A première vue, l’éclectisme dont fait preuve l’œuvre du réalisateur - qui compte aussi des téléfilms dont une adaptation du Partage de Midi de Paul Claudel en 2009 -  empêche de l’envisager dans son ensemble. Au pays de la « politique des auteurs », une telle liberté serait presque suspecte. Et pourtant se dégage à chaque fois cette même idée du vivre ensemble et cette volonté de chercher la meilleure façon d’exister depuis la marge. « La notion de famille est centrale dans mon écriture. La famille c’est comme un ring de boxe, un endroit magnifique où l’on peut très facilement passer de l’amour à la haine. » Chez le cinéaste la notion de groupe est donc fondamentale et les individus qu’il met en scène, cherchent des solutions pour créer un équilibre et une harmonie entre les êtres. Ce n’est jamais utopique, Claude Mouriéras préfère montrer des succès (Le prêt, la poule et l’œuf…) qu’accepter l’échec. Ce goût du politique est présent dans son ADN depuis ses années de formations lyonnaises où après des études de Lettres - hypokhâgne et khâgne – il se forme à la photographie et rejoint les expériences militantes. « Dans les années 70, il y avait un désir de se servir du cinéma comme un outil de lutte. On était tous derrière Godard et son Groupe Dziga Vertov. » Si aventure il y a, elle se doit donc d’être collective donc associative.
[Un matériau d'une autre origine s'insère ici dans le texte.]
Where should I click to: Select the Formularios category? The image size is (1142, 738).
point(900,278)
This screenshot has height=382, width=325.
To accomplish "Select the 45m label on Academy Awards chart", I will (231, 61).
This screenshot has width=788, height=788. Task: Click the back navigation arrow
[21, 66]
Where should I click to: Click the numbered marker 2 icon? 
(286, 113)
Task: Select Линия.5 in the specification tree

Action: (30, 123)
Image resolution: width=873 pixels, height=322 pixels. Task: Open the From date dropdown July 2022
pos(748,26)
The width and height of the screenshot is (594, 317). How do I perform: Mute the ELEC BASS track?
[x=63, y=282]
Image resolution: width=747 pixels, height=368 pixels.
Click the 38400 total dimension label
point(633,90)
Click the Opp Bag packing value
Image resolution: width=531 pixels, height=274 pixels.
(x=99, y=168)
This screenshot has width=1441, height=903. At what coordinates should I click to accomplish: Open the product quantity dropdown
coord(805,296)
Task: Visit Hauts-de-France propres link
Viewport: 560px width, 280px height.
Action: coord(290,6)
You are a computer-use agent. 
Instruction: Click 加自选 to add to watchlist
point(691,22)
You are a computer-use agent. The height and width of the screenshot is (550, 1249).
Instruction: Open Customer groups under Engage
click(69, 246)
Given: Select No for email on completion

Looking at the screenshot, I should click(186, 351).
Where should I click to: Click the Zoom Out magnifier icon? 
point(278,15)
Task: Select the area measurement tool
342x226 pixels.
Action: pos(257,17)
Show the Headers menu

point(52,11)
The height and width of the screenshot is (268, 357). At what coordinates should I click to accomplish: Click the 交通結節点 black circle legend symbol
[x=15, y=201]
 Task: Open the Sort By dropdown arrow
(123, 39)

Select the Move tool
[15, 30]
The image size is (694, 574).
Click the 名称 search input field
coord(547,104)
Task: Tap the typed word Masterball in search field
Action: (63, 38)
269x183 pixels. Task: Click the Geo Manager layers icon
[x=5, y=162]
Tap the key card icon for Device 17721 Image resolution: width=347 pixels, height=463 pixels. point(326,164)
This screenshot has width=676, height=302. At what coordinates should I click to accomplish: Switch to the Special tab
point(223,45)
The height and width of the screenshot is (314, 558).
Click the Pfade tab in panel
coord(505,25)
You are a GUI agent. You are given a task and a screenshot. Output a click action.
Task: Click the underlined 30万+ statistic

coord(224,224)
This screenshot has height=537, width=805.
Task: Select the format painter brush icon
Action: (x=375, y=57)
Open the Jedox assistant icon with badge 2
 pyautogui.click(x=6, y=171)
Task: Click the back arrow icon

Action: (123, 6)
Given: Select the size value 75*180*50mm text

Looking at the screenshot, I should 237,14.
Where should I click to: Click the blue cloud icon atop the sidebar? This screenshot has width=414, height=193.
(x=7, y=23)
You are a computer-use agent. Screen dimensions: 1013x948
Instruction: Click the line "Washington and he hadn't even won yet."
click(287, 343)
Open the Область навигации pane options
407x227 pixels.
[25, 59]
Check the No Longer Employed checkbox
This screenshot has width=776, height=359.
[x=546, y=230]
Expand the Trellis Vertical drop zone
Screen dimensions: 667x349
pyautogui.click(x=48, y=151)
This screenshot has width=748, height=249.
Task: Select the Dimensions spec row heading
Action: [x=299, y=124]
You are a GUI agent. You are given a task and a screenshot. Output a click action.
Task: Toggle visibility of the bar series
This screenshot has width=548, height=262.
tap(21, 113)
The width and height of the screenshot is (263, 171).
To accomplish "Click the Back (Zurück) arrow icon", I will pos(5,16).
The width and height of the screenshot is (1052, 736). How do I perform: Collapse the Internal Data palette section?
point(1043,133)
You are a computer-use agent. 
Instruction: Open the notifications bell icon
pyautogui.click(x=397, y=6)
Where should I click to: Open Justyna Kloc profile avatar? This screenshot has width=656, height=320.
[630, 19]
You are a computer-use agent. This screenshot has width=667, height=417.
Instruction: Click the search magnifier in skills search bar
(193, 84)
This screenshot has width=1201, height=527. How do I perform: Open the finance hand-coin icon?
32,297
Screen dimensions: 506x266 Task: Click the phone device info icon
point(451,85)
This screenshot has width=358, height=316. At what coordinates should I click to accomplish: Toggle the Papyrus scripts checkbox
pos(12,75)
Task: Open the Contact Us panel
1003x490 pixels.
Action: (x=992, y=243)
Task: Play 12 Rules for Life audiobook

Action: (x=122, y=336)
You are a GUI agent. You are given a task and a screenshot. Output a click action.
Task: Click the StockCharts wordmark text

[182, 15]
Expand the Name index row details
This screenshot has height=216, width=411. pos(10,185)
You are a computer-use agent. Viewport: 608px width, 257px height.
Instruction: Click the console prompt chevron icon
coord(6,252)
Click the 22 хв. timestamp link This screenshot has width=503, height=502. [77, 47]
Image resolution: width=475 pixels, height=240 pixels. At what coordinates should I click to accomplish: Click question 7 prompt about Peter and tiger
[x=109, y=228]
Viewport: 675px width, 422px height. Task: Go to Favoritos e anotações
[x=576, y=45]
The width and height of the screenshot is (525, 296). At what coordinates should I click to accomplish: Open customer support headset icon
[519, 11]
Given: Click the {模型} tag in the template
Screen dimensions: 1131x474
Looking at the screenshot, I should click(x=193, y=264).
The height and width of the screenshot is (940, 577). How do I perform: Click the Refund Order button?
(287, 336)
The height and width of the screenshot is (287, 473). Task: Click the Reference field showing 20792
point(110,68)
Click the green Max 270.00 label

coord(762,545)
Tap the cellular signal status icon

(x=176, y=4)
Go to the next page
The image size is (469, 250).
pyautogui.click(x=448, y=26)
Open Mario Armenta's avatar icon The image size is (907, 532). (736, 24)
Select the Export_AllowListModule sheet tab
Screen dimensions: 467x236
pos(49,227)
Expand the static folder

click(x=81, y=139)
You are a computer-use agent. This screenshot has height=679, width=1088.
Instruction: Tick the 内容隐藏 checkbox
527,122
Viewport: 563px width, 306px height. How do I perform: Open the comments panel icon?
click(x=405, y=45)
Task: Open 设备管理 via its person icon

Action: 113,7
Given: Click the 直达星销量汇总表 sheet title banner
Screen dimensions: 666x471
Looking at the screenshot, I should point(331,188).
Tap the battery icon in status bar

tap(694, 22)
La création de son école de cinéma ouverte aux jeunes dans région Auvergne-Rhône-Alpes répond aujourd’hui à ce même élan qui n’a jamais faibli. La CinéFabrique ouverte en 2015 est née d’un constat sans appel : « Certains jeunes issus des classes populaires n’ont pas accès aux écoles de cinéma. » La CinéFabrique est ouverte aux jeunes de 18 à 25 ans, avec ou sans diplôme. L’année dernière il y avait 1200 candidats pour une trentaine de places. Claude Mouriéras tient cette école à bout de bras. Un travail à plein temps qui l’oblige à mettre entre parenthèses l’aventure de ses propres tournages. Nul doute que son envie farouche « d’aller voir comment va le monde » l’obligera bientôt à remettre son baluchon sur l’épaule.